*Records from a collection*

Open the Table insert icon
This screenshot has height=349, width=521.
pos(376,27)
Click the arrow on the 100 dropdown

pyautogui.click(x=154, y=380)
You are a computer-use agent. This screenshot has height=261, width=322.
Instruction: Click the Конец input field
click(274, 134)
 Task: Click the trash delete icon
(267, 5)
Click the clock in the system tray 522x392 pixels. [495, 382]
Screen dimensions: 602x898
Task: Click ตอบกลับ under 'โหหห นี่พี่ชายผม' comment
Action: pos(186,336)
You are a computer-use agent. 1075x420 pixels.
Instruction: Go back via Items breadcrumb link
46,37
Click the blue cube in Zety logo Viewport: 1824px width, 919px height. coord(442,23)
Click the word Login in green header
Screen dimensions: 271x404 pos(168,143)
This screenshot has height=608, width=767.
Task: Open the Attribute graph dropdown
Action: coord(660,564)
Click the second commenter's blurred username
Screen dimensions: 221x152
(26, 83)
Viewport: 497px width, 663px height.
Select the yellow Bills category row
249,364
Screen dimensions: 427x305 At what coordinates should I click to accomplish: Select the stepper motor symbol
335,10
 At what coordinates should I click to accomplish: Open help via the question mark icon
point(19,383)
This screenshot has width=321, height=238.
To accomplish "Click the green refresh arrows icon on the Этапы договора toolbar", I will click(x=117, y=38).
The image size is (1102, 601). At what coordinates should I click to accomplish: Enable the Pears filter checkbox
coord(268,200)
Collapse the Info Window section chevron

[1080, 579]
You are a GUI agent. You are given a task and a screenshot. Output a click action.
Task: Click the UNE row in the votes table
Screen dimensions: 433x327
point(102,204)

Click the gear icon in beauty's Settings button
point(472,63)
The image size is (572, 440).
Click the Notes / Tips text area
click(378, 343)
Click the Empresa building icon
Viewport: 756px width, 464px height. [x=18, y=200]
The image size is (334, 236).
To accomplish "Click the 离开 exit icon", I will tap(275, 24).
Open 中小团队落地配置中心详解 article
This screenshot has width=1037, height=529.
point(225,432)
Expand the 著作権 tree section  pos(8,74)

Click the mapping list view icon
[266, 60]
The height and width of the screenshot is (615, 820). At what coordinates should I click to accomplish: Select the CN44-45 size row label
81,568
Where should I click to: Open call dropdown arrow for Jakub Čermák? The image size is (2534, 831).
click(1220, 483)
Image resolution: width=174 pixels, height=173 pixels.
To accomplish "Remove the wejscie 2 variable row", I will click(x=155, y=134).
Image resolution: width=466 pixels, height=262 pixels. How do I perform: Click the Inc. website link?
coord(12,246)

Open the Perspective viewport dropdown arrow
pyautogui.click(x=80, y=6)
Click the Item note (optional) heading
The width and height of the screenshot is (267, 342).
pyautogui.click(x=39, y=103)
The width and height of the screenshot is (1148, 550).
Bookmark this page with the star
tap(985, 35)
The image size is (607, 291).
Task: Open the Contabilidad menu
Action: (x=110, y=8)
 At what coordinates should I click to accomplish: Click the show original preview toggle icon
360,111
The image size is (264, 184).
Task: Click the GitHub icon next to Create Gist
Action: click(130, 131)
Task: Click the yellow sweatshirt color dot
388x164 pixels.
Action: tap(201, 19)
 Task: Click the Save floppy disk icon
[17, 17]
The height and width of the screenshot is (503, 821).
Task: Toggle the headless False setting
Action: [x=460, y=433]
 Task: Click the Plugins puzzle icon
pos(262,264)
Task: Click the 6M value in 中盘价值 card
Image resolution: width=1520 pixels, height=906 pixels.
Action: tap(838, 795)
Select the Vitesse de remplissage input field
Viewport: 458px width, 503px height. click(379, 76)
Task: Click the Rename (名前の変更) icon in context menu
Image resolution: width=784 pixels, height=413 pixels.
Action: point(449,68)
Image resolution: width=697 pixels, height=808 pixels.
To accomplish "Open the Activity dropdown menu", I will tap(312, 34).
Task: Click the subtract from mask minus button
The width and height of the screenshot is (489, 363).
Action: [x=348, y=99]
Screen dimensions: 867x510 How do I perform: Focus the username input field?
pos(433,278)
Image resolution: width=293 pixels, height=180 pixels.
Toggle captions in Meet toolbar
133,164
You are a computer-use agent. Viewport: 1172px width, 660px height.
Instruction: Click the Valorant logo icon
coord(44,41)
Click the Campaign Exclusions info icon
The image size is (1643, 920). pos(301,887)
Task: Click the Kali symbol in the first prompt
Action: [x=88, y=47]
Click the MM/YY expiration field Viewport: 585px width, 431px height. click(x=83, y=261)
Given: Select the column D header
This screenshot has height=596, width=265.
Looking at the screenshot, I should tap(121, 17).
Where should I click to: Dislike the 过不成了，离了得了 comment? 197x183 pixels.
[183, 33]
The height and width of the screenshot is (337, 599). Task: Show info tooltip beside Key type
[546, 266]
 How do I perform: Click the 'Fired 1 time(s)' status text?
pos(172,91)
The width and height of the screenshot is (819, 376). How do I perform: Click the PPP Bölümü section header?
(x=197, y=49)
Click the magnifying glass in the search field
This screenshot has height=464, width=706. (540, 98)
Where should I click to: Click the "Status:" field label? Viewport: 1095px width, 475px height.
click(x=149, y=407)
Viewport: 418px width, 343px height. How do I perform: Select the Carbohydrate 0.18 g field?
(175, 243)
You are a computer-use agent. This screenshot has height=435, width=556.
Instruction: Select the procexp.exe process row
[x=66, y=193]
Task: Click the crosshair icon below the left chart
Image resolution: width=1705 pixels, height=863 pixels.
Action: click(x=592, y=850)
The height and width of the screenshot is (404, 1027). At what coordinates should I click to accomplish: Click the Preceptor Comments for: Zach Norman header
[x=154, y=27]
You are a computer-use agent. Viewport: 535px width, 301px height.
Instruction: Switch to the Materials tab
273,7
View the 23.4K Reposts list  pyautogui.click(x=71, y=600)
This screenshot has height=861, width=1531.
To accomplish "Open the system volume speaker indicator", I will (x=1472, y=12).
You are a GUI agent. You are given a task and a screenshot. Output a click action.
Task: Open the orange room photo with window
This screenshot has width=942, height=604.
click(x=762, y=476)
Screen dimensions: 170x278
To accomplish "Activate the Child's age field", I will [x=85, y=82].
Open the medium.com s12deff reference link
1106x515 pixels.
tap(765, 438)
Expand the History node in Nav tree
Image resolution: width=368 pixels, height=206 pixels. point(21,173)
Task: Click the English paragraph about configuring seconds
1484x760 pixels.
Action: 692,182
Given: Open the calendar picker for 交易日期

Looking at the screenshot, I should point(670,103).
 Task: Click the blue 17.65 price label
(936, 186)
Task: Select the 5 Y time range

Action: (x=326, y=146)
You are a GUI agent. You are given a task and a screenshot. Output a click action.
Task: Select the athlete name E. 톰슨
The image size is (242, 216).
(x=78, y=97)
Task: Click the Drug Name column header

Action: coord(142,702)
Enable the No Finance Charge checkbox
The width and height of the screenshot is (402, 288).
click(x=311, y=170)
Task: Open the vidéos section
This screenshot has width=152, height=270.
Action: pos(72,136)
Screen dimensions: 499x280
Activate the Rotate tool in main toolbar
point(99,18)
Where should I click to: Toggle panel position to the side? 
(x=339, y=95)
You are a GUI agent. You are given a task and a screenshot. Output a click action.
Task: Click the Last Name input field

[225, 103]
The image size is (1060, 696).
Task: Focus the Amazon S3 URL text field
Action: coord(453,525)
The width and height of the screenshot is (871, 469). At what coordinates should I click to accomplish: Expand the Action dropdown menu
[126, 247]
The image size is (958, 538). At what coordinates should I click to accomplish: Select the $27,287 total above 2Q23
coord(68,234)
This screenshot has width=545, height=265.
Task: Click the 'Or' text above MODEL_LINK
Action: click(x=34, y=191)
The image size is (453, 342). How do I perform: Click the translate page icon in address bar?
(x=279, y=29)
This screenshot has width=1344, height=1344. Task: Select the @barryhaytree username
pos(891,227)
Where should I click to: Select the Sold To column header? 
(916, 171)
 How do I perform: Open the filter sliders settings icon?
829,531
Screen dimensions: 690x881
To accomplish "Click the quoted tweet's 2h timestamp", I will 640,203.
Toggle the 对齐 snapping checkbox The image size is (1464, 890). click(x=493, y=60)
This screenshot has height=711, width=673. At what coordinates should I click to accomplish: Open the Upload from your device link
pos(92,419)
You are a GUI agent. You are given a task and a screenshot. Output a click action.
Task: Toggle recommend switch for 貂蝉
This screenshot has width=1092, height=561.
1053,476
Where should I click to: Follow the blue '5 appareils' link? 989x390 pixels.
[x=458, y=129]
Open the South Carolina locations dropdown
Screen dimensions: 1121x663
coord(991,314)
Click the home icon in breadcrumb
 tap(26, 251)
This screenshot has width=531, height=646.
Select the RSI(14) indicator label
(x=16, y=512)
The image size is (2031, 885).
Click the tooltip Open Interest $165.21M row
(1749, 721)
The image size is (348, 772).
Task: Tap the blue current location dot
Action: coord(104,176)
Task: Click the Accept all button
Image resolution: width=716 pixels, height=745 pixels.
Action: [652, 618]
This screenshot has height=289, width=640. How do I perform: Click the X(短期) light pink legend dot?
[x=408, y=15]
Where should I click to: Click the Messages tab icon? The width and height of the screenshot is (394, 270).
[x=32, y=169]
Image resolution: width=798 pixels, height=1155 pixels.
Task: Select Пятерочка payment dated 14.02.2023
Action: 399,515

*ABOUT THIS TASK*
Could you restate word for word the lines above, from the one that contains "The width and height of the screenshot is (819, 376)." through the one that contains "Screen dimensions: 170x278", and no others?

*WRITTEN REPLY*
The width and height of the screenshot is (819, 376). How do I perform: Click the PPP Bölümü section header?
(x=197, y=49)
Click the magnifying glass in the search field
This screenshot has height=464, width=706. (540, 98)
Where should I click to: Click the "Status:" field label? Viewport: 1095px width, 475px height.
click(x=149, y=407)
Viewport: 418px width, 343px height. How do I perform: Select the Carbohydrate 0.18 g field?
(175, 243)
You are a computer-use agent. This screenshot has height=435, width=556.
Instruction: Select the procexp.exe process row
[x=66, y=193]
Task: Click the crosshair icon below the left chart
Image resolution: width=1705 pixels, height=863 pixels.
Action: click(x=592, y=850)
The height and width of the screenshot is (404, 1027). At what coordinates should I click to accomplish: Click the Preceptor Comments for: Zach Norman header
[x=154, y=27]
You are a computer-use agent. Viewport: 535px width, 301px height.
Instruction: Switch to the Materials tab
273,7
View the 23.4K Reposts list  pyautogui.click(x=71, y=600)
This screenshot has height=861, width=1531.
To accomplish "Open the system volume speaker indicator", I will (x=1472, y=12).
You are a GUI agent. You are given a task and a screenshot. Output a click action.
Task: Open the orange room photo with window
This screenshot has width=942, height=604.
click(x=762, y=476)
Screen dimensions: 170x278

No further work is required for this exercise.